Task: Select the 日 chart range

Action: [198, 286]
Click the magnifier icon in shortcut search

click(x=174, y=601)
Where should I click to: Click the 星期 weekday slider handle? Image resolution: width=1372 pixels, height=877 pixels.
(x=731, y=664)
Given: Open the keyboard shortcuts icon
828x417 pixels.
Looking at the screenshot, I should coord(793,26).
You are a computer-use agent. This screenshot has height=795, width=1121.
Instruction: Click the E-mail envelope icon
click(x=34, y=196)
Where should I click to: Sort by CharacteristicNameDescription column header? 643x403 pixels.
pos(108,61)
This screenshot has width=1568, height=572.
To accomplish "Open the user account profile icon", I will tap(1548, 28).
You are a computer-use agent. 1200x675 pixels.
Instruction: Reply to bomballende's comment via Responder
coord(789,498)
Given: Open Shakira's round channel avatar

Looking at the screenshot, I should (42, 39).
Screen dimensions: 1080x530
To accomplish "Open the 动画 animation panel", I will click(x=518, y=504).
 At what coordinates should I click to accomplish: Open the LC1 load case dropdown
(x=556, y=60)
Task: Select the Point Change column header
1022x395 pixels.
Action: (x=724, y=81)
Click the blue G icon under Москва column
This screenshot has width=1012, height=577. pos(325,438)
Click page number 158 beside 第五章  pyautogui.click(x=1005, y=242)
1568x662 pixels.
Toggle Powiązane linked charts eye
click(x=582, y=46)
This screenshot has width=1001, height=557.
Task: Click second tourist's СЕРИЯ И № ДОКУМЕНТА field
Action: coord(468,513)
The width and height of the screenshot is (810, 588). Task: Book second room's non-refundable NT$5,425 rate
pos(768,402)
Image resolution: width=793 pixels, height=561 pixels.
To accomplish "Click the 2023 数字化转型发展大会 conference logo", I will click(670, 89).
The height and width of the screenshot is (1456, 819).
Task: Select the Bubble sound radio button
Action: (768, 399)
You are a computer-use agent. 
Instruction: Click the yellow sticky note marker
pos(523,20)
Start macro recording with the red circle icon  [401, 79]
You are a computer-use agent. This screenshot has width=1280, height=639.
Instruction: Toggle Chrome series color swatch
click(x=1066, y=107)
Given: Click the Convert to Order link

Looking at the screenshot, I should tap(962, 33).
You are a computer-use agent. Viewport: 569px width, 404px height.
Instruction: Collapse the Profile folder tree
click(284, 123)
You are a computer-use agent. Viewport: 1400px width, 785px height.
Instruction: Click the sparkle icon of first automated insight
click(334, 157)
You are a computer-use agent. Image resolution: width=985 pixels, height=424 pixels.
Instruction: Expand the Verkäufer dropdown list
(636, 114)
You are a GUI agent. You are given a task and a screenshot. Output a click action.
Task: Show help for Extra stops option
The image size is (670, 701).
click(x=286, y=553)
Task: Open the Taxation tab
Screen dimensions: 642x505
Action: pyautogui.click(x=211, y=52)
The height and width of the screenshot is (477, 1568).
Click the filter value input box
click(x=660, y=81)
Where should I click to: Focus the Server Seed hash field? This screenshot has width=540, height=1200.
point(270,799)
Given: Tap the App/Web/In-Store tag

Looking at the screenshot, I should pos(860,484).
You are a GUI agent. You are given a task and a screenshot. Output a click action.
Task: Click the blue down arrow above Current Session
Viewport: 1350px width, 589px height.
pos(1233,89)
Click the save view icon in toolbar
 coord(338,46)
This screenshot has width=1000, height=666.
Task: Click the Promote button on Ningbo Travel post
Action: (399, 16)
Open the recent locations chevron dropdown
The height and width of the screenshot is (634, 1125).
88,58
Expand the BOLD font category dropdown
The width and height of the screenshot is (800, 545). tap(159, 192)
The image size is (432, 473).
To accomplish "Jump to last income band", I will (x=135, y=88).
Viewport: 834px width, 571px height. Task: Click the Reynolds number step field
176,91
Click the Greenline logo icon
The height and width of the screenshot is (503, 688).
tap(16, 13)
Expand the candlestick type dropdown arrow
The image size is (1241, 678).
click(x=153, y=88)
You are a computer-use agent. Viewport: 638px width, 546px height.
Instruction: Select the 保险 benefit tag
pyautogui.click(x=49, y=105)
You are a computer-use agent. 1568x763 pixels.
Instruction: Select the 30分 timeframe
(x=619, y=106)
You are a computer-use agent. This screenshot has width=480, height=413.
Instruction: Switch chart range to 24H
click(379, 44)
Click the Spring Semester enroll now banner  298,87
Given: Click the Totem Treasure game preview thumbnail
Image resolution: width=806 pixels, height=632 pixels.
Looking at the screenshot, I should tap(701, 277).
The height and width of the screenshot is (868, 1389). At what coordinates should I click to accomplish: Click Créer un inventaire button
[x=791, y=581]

• _DIRECTIONS FOR THIS TASK_
Go through the data above and return each line containing the string "arrow".

• _SOLUTION BELOW_
Task: Click the blue down arrow above Current Session
Expand the candlestick type dropdown arrow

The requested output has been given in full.